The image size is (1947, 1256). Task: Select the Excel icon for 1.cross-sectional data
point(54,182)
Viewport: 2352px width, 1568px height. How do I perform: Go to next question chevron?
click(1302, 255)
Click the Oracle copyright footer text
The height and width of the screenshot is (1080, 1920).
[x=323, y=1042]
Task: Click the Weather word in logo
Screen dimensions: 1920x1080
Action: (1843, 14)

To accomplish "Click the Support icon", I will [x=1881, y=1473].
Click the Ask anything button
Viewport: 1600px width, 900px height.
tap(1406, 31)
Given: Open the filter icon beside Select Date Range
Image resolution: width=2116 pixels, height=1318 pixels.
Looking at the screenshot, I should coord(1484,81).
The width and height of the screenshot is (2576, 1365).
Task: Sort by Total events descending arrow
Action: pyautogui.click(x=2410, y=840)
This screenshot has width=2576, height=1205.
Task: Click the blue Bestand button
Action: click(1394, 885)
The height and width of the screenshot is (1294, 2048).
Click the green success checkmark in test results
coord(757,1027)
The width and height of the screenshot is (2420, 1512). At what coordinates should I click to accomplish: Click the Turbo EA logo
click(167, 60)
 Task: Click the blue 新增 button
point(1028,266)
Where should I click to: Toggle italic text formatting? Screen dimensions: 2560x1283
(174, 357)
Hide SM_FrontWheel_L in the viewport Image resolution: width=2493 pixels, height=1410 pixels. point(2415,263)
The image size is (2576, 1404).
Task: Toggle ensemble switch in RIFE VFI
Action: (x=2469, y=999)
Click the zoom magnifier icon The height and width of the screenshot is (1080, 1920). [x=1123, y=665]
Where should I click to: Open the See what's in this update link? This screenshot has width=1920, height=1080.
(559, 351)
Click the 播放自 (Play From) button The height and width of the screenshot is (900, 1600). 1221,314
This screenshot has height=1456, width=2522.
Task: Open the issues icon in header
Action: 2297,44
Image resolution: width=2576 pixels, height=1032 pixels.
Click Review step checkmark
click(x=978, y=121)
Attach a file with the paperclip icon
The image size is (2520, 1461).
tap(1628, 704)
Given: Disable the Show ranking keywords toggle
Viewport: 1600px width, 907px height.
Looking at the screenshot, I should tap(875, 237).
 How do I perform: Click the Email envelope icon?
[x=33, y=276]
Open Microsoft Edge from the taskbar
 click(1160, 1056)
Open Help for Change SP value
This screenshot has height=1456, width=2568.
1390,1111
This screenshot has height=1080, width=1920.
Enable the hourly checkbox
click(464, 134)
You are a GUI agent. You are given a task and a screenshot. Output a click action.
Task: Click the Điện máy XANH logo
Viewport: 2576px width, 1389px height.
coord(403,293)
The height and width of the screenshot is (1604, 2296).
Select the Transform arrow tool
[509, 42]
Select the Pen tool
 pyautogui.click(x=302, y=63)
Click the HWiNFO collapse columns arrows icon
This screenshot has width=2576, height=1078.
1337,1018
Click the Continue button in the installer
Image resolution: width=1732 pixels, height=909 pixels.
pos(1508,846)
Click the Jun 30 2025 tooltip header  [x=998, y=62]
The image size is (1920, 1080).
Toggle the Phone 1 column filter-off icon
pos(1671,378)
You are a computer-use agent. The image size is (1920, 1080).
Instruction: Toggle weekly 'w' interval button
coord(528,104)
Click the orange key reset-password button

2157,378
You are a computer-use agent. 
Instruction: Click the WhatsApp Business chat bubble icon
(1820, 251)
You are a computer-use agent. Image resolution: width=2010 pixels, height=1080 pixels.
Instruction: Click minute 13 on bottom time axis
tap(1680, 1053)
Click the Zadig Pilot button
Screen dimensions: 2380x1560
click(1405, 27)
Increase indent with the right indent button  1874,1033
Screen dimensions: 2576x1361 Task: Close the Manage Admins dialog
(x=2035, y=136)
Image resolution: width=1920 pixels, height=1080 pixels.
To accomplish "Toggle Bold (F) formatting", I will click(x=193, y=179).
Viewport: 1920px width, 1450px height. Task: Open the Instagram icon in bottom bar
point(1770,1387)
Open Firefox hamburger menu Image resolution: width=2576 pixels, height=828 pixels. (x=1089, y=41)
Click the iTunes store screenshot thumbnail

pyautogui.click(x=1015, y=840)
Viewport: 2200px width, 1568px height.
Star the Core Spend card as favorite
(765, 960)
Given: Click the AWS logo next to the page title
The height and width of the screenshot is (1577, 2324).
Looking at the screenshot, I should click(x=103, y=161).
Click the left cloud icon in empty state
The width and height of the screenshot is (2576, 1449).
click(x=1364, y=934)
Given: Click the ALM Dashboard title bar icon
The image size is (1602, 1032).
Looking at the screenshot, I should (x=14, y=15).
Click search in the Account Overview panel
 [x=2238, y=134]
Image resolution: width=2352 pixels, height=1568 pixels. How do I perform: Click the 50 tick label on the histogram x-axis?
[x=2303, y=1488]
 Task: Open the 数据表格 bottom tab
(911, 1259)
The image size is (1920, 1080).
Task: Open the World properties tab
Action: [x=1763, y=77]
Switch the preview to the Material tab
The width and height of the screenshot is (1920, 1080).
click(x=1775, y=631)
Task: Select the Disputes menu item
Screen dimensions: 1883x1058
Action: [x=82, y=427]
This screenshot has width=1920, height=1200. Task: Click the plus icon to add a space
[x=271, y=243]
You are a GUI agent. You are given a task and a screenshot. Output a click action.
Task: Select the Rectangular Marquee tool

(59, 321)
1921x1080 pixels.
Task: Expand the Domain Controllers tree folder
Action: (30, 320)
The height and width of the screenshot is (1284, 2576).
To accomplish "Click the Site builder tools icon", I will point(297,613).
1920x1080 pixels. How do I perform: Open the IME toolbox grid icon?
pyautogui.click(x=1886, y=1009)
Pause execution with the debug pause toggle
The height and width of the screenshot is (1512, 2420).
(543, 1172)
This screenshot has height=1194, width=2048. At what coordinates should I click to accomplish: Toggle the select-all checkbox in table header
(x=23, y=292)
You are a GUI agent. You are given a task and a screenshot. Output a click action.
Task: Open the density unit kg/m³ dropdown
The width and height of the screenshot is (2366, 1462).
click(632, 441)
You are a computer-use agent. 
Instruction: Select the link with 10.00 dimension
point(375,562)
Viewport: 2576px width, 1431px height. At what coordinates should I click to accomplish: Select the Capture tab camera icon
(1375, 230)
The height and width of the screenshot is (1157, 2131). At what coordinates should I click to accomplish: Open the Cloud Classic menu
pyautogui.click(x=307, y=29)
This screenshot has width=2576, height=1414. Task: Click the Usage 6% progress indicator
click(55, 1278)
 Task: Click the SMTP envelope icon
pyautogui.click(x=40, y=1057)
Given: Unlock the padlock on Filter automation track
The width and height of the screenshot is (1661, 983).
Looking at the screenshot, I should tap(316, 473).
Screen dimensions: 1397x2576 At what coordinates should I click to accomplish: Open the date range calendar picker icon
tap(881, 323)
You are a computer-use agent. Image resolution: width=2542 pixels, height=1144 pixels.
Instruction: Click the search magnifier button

TASK TO COMPLETE
The full listing above is to be copied exactly, line for line.

WORKED SOLUTION
The image size is (1947, 1256). Task: Select the Excel icon for 1.cross-sectional data
point(54,182)
Viewport: 2352px width, 1568px height. How do I perform: Go to next question chevron?
click(1302, 255)
Click the Oracle copyright footer text
The height and width of the screenshot is (1080, 1920).
[x=323, y=1042]
Task: Click the Weather word in logo
Screen dimensions: 1920x1080
Action: (1843, 14)

To accomplish "Click the Support icon", I will [x=1881, y=1473].
Click the Ask anything button
Viewport: 1600px width, 900px height.
tap(1406, 31)
Given: Open the filter icon beside Select Date Range
Image resolution: width=2116 pixels, height=1318 pixels.
Looking at the screenshot, I should coord(1484,81).
The width and height of the screenshot is (2576, 1365).
Task: Sort by Total events descending arrow
Action: pyautogui.click(x=2410, y=840)
This screenshot has width=2576, height=1205.
Task: Click the blue Bestand button
Action: click(1394, 885)
The height and width of the screenshot is (1294, 2048).
Click the green success checkmark in test results
coord(757,1027)
The width and height of the screenshot is (2420, 1512). At what coordinates should I click to accomplish: Click the Turbo EA logo
click(167, 60)
 Task: Click the blue 新增 button
point(1028,266)
Where should I click to: Toggle italic text formatting? Screen dimensions: 2560x1283
(174, 357)
Hide SM_FrontWheel_L in the viewport Image resolution: width=2493 pixels, height=1410 pixels. point(2415,263)
The image size is (2576, 1404).
Task: Toggle ensemble switch in RIFE VFI
Action: (x=2469, y=999)
Click the zoom magnifier icon The height and width of the screenshot is (1080, 1920). [x=1123, y=665]
Where should I click to: Open the See what's in this update link? This screenshot has width=1920, height=1080.
(559, 351)
Click the 播放自 (Play From) button The height and width of the screenshot is (900, 1600). 1221,314
This screenshot has height=1456, width=2522.
Task: Open the issues icon in header
Action: 2297,44
Image resolution: width=2576 pixels, height=1032 pixels.
Click Review step checkmark
click(x=978, y=121)
Attach a file with the paperclip icon
The image size is (2520, 1461).
tap(1628, 704)
Given: Disable the Show ranking keywords toggle
Viewport: 1600px width, 907px height.
Looking at the screenshot, I should tap(875, 237).
 How do I perform: Click the Email envelope icon?
[x=33, y=276]
Open Microsoft Edge from the taskbar
 click(1160, 1056)
Open Help for Change SP value
This screenshot has height=1456, width=2568.
1390,1111
This screenshot has height=1080, width=1920.
Enable the hourly checkbox
click(464, 134)
You are a GUI agent. You are given a task and a screenshot. Output a click action.
Task: Click the Điện máy XANH logo
Viewport: 2576px width, 1389px height.
coord(403,293)
The height and width of the screenshot is (1604, 2296).
Select the Transform arrow tool
[509, 42]
Select the Pen tool
 pyautogui.click(x=302, y=63)
Click the HWiNFO collapse columns arrows icon
This screenshot has width=2576, height=1078.
1337,1018
Click the Continue button in the installer
Image resolution: width=1732 pixels, height=909 pixels.
pos(1508,846)
Click the Jun 30 2025 tooltip header  [x=998, y=62]
The image size is (1920, 1080).
Toggle the Phone 1 column filter-off icon
pos(1671,378)
You are a computer-use agent. The image size is (1920, 1080).
Instruction: Toggle weekly 'w' interval button
coord(528,104)
Click the orange key reset-password button

2157,378
You are a computer-use agent. 
Instruction: Click the WhatsApp Business chat bubble icon
(1820, 251)
You are a computer-use agent. Image resolution: width=2010 pixels, height=1080 pixels.
Instruction: Click minute 13 on bottom time axis
tap(1680, 1053)
Click the Zadig Pilot button
Screen dimensions: 2380x1560
click(1405, 27)
Increase indent with the right indent button  1874,1033
Screen dimensions: 2576x1361 Task: Close the Manage Admins dialog
(x=2035, y=136)
Image resolution: width=1920 pixels, height=1080 pixels.
To accomplish "Toggle Bold (F) formatting", I will click(x=193, y=179).
Viewport: 1920px width, 1450px height. Task: Open the Instagram icon in bottom bar
point(1770,1387)
Open Firefox hamburger menu Image resolution: width=2576 pixels, height=828 pixels. (x=1089, y=41)
Click the iTunes store screenshot thumbnail

pyautogui.click(x=1015, y=840)
Viewport: 2200px width, 1568px height.
Star the Core Spend card as favorite
(765, 960)
Given: Click the AWS logo next to the page title
The height and width of the screenshot is (1577, 2324).
Looking at the screenshot, I should click(x=103, y=161).
Click the left cloud icon in empty state
The width and height of the screenshot is (2576, 1449).
click(x=1364, y=934)
Given: Click the ALM Dashboard title bar icon
The image size is (1602, 1032).
Looking at the screenshot, I should (x=14, y=15).
Click search in the Account Overview panel
 [x=2238, y=134]
Image resolution: width=2352 pixels, height=1568 pixels. How do I perform: Click the 50 tick label on the histogram x-axis?
[x=2303, y=1488]
 Task: Open the 数据表格 bottom tab
(911, 1259)
The image size is (1920, 1080).
Task: Open the World properties tab
Action: [x=1763, y=77]
Switch the preview to the Material tab
The width and height of the screenshot is (1920, 1080).
click(x=1775, y=631)
Task: Select the Disputes menu item
Screen dimensions: 1883x1058
Action: [x=82, y=427]
This screenshot has width=1920, height=1200. Task: Click the plus icon to add a space
[x=271, y=243]
You are a GUI agent. You are given a task and a screenshot. Output a click action.
Task: Select the Rectangular Marquee tool

(59, 321)
1921x1080 pixels.
Task: Expand the Domain Controllers tree folder
Action: (30, 320)
The height and width of the screenshot is (1284, 2576).
To accomplish "Click the Site builder tools icon", I will point(297,613).
1920x1080 pixels. How do I perform: Open the IME toolbox grid icon?
pyautogui.click(x=1886, y=1009)
Pause execution with the debug pause toggle
The height and width of the screenshot is (1512, 2420).
(543, 1172)
This screenshot has height=1194, width=2048. At what coordinates should I click to accomplish: Toggle the select-all checkbox in table header
(x=23, y=292)
You are a GUI agent. You are given a task and a screenshot. Output a click action.
Task: Open the density unit kg/m³ dropdown
The width and height of the screenshot is (2366, 1462).
click(632, 441)
You are a computer-use agent. 
Instruction: Select the link with 10.00 dimension
point(375,562)
Viewport: 2576px width, 1431px height. At what coordinates should I click to accomplish: Select the Capture tab camera icon
(1375, 230)
The height and width of the screenshot is (1157, 2131). At what coordinates should I click to accomplish: Open the Cloud Classic menu
pyautogui.click(x=307, y=29)
This screenshot has width=2576, height=1414. Task: Click the Usage 6% progress indicator
click(55, 1278)
 Task: Click the SMTP envelope icon
pyautogui.click(x=40, y=1057)
Given: Unlock the padlock on Filter automation track
The width and height of the screenshot is (1661, 983).
Looking at the screenshot, I should tap(316, 473).
Screen dimensions: 1397x2576 At what coordinates should I click to accomplish: Open the date range calendar picker icon
tap(881, 323)
You are a computer-use agent. Image resolution: width=2542 pixels, height=1144 pixels.
Instruction: Click the search magnifier button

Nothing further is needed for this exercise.